### Your instructions
Can you write out the stretch of the tooth extraction page from "Reasons for tooth" through "For orthodontic reasons.", changing "Periodontal disease" to "Gum disease"?

### Excerpt provided
........

Tooth extractions

Details about our services

Why is tooth extraction necessary?

Sometimes injury or disease can damage your teeth, gums, or jawbone. Left untreated, this damage can lead to infection, inflammation, and other problems in the affected tooth, in other teeth, and in the rest of the body. In case like this surgical removal is the solution to prevent the other teeth from damage.

We always try to save teeth whenever possible but sometimes tooth extractions are your only option.

Reasons for tooth extraction

Some of these reasons are as follows:

  • Severe decay in the tooth that is not restorable with dental fillings or dental crowns;

  • Severe Infection around the tooth;

  • Periodontal disease with severe bone loss causing mobility of tooth;

  • Deep fractures in the tooth;

  • For orthodontic reasons.

What to expect with tooth extraction?

  • Before extracting the tooth, your dentist will give you an injection of a local anesthetic to numb the area where the tooth will be removed. In some instances, your dentist may use a strong general anesthetic. This will prevent pain throughout your body and make you sleep through the procedure;

  • To remove the tooth, the dentist must “Expand its socket” and Separate it from the ligament that binds it in place. After repeated cycles of side-to-side pressure, the entire socket gradually increases in size (expands). When enough space has been created and root’s ligament torn away enough, the tooth can be removed easily;

  • Closing the extraction site- once your tooth has been removed, your dentist will begin the process of closing your surgical site.

Care after tooth extraction- The Dos & Don’ts

After 24 hours, you can rinse with an antibacterial mouthwash to clean up the extraction site. Allow yourself some time to heal and relax. Avoid any activities that are too physical or could affect your mouth in any way.

........

### Dataset extract
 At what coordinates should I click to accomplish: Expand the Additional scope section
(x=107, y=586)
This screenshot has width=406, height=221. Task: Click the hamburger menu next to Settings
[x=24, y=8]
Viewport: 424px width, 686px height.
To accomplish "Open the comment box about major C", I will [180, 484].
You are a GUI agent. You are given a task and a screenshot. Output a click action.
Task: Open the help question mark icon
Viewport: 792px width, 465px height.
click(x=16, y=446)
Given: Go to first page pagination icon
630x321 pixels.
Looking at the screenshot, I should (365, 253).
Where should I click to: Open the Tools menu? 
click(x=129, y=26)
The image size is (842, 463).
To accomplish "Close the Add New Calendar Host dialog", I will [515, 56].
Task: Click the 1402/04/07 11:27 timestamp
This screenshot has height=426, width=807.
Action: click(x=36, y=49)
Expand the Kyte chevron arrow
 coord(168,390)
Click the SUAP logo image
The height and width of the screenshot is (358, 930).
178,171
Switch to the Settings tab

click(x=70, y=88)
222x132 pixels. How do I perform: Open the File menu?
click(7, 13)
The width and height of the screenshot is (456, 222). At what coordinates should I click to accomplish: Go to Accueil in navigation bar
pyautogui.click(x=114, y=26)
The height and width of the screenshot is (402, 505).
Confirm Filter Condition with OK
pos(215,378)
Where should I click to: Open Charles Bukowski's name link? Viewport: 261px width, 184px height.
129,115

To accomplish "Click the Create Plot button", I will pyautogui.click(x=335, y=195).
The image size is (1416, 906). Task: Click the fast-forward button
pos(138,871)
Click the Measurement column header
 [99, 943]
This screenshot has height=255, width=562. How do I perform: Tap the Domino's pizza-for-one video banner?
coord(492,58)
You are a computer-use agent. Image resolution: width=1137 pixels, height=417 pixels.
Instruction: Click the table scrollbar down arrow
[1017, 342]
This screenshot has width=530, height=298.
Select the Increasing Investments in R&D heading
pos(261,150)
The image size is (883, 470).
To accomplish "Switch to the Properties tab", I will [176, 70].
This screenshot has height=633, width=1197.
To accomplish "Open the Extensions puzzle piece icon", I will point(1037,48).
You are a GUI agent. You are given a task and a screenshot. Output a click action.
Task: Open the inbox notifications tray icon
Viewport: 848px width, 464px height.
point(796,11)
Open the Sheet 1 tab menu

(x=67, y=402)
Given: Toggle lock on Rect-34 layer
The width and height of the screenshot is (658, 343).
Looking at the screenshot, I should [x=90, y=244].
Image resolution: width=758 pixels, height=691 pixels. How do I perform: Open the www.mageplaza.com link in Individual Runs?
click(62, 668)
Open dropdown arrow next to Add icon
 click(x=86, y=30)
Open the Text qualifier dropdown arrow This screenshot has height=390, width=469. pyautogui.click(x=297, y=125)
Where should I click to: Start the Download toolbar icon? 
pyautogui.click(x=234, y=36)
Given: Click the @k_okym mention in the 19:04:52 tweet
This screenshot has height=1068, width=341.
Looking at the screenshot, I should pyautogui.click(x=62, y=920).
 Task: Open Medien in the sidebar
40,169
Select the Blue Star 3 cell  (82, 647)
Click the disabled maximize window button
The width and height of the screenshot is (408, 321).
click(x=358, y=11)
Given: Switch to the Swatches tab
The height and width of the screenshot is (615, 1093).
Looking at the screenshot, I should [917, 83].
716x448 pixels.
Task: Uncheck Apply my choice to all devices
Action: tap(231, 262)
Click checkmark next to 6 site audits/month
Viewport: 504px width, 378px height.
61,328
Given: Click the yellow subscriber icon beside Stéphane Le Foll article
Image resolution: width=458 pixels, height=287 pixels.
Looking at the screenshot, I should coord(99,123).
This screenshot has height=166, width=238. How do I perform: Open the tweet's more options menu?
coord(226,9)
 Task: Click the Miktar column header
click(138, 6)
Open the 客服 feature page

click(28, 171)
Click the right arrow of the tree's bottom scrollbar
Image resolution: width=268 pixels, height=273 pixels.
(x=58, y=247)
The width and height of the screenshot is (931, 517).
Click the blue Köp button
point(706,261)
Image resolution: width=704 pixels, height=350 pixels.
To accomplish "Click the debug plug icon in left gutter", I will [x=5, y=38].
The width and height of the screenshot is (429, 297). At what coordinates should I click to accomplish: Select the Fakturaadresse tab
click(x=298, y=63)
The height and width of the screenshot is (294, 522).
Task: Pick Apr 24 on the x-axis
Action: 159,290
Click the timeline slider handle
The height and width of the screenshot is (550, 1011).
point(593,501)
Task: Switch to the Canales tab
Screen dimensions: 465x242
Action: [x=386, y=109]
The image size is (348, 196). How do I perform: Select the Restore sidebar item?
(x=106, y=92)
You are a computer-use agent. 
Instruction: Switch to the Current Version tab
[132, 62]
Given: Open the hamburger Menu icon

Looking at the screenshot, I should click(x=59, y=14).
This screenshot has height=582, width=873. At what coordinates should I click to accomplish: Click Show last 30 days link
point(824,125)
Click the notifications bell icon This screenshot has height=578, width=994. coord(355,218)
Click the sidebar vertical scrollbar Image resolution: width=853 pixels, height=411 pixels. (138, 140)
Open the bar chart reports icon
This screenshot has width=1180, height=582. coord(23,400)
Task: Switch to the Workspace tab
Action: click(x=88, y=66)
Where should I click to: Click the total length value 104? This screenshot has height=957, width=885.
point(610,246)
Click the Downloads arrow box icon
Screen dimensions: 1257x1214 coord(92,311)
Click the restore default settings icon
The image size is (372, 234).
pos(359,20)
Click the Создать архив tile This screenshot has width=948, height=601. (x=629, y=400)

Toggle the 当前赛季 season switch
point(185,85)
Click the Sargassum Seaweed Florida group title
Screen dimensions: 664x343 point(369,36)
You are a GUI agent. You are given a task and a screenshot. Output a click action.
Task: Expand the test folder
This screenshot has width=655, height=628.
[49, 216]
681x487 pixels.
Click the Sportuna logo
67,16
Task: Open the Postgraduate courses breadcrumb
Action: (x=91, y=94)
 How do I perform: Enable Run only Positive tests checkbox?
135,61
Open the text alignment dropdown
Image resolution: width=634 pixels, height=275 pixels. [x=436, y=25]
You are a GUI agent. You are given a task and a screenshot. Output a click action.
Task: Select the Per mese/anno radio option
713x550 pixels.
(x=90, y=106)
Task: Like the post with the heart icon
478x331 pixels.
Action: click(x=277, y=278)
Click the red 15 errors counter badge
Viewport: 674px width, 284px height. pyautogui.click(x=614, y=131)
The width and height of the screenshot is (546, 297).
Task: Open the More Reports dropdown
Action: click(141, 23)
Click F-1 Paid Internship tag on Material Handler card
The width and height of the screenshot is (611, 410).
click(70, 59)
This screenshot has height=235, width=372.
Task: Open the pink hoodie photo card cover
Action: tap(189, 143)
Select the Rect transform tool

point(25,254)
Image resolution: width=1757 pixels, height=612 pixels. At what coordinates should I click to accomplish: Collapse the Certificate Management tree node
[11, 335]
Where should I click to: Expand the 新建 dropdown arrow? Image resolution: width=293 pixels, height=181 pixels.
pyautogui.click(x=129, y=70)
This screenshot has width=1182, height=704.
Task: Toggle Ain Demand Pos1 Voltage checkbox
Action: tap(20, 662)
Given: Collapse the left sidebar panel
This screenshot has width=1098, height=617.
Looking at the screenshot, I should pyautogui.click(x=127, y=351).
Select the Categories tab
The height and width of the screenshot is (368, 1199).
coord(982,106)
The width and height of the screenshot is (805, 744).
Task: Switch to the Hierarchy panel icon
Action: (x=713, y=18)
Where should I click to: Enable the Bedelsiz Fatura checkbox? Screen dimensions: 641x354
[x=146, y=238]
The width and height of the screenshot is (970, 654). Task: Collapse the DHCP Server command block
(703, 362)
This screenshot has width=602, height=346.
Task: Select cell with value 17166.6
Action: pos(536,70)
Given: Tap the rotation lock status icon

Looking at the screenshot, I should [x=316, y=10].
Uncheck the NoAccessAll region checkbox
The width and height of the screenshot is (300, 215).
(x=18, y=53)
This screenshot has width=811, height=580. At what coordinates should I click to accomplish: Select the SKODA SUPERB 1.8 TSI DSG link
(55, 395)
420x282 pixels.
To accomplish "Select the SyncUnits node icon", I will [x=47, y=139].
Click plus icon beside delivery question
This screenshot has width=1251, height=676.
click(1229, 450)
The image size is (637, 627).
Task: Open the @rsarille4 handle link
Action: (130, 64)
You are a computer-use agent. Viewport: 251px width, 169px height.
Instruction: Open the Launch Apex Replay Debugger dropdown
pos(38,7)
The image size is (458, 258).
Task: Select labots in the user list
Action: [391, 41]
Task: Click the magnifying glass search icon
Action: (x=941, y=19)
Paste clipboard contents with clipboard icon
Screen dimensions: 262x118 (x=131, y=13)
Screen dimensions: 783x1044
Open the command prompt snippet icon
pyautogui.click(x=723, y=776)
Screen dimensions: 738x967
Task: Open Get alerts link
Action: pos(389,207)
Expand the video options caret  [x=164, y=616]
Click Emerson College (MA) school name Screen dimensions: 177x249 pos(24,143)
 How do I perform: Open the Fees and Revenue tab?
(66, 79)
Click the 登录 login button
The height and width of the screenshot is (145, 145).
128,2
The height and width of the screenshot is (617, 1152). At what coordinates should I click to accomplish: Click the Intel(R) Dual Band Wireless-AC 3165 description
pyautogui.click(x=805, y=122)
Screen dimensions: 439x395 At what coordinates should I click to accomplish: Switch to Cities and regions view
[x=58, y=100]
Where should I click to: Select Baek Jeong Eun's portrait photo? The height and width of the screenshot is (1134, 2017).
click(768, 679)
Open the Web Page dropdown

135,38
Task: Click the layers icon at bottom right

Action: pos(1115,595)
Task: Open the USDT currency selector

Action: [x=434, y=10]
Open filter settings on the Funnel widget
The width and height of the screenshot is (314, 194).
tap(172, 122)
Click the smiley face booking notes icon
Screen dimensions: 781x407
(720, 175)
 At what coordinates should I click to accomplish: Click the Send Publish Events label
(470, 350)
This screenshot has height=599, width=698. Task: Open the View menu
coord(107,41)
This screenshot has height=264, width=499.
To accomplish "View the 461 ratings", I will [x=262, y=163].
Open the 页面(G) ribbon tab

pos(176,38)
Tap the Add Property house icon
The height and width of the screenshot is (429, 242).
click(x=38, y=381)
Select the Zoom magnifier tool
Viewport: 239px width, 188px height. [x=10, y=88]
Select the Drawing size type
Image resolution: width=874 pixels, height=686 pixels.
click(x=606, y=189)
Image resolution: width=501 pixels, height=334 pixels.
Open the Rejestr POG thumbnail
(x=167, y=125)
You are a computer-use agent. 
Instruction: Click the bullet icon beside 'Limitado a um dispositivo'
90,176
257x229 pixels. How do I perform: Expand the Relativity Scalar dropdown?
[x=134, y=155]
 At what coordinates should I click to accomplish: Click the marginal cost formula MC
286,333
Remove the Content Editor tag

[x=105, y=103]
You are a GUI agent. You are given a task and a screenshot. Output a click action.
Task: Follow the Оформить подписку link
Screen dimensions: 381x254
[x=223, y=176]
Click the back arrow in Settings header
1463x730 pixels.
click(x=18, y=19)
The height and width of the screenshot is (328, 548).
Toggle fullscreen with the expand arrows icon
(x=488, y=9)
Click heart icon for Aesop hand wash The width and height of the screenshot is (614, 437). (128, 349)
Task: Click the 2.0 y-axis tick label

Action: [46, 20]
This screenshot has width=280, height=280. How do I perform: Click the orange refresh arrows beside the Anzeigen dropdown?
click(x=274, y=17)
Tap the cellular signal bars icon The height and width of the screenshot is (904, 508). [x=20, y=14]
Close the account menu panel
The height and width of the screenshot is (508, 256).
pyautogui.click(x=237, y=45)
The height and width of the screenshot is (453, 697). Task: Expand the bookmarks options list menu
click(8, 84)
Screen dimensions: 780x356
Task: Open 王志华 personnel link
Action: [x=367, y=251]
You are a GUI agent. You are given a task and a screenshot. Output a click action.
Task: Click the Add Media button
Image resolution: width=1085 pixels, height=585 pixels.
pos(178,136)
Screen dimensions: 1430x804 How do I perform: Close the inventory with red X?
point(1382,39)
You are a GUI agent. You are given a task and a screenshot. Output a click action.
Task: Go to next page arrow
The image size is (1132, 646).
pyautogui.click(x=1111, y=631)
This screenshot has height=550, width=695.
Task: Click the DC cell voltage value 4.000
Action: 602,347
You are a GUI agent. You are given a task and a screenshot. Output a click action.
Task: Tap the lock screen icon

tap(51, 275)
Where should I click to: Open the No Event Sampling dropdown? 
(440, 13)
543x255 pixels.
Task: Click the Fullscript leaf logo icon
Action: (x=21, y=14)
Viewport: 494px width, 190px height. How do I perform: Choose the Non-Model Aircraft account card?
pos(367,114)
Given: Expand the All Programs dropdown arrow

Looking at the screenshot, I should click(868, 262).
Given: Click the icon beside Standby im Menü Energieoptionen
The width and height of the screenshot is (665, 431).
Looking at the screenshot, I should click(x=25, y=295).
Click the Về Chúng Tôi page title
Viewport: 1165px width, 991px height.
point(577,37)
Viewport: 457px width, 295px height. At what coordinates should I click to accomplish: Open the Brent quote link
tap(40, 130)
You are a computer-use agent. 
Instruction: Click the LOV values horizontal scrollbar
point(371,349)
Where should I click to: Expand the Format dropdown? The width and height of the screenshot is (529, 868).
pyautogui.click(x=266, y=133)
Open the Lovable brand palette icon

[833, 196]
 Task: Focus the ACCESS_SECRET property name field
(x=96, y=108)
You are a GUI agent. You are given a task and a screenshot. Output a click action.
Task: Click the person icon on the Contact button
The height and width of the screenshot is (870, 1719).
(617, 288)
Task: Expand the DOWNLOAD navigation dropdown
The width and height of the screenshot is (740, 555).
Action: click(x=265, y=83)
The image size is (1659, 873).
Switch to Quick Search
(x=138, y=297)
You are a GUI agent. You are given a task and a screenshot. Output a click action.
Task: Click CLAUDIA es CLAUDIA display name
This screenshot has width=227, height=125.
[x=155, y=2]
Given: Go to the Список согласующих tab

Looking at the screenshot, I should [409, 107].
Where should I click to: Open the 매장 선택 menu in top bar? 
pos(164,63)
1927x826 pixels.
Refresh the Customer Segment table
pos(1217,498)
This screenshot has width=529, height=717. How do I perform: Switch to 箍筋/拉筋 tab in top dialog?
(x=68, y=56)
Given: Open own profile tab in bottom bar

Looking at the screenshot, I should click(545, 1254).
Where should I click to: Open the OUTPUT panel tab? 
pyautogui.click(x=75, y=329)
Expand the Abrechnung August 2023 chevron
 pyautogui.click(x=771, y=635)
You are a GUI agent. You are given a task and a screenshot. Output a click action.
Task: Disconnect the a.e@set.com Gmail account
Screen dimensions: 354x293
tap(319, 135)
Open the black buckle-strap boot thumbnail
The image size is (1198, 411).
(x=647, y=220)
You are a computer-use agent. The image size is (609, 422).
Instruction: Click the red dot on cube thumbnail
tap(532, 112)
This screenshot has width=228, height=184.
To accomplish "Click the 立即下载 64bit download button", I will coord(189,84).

........

### Exercise answer
Reasons for tooth extraction

Some of these reasons are as follows:

  • Severe decay in the tooth that is not restorable with dental fillings or dental crowns;

  • Severe Infection around the tooth;

  • Gum disease with severe bone loss causing mobility of tooth;

  • Deep fractures in the tooth;

  • For orthodontic reasons.